From the line containing "Viewport: 1018px width, 663px height." through the last line of the entries below, print each line exactly. Pictures stay out.

[Screenshot grounding data]
·····

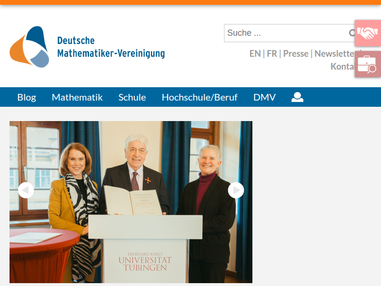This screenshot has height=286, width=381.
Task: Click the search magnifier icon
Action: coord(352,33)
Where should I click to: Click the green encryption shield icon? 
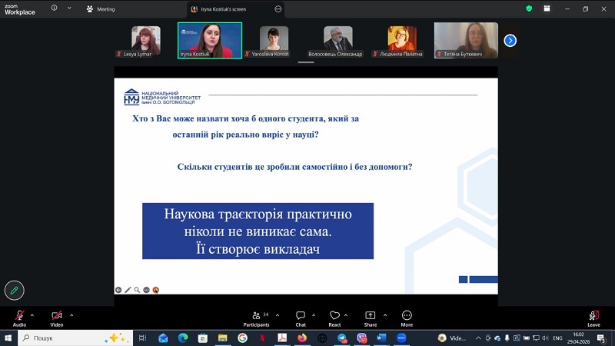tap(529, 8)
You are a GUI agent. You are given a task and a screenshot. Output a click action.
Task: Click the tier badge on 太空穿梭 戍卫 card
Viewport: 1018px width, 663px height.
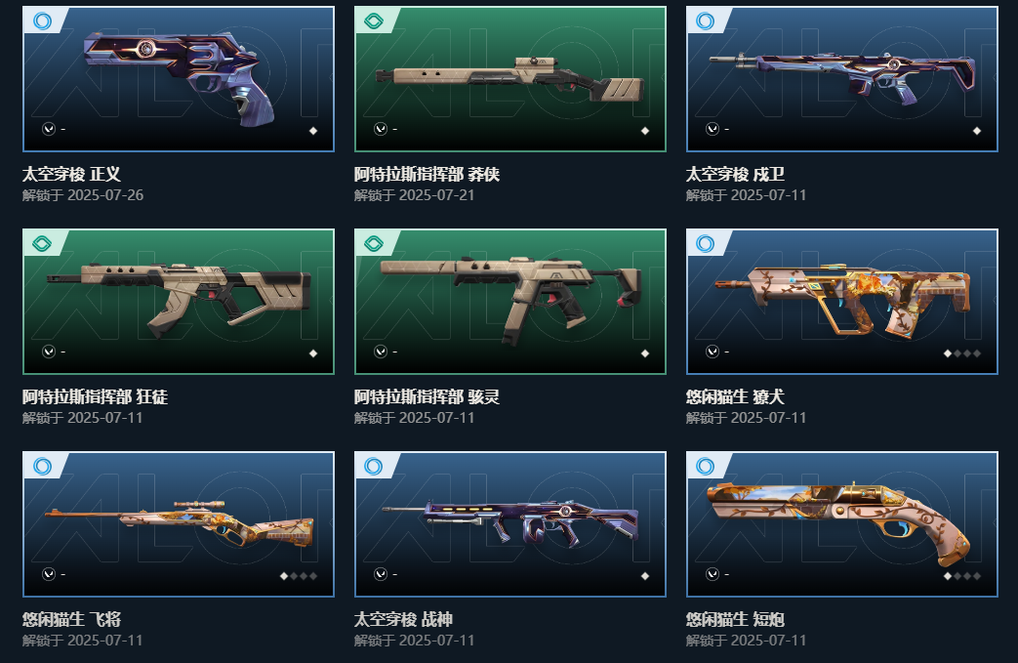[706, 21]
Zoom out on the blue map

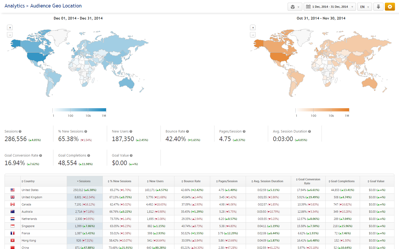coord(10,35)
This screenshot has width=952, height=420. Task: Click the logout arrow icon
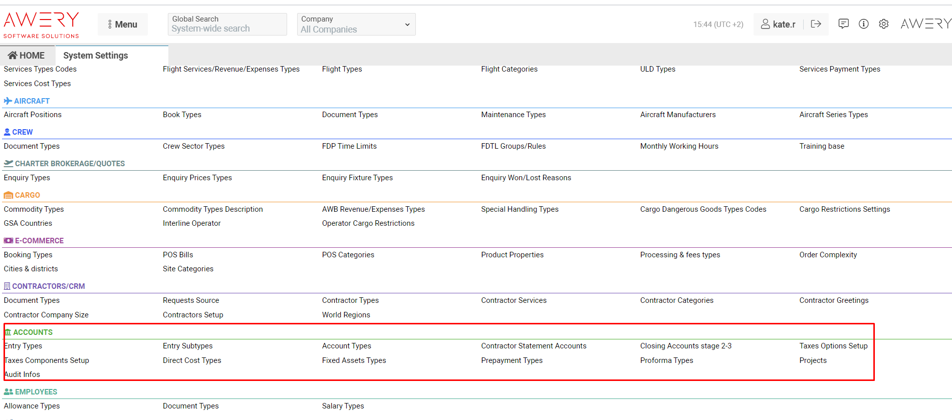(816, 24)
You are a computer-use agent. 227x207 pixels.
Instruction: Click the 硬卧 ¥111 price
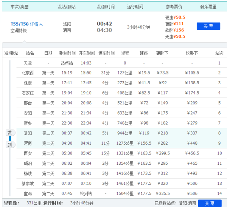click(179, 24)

·····

THE ANSWER
Viewport: 1018px width, 663px height.
[706, 21]
Zoom out on the blue map

coord(10,35)
This screenshot has width=952, height=420. Task: Click the logout arrow icon
(816, 24)
You are a computer-use agent. 227x207 pixels.
Instruction: Click the 硬卧 ¥111 price
click(179, 24)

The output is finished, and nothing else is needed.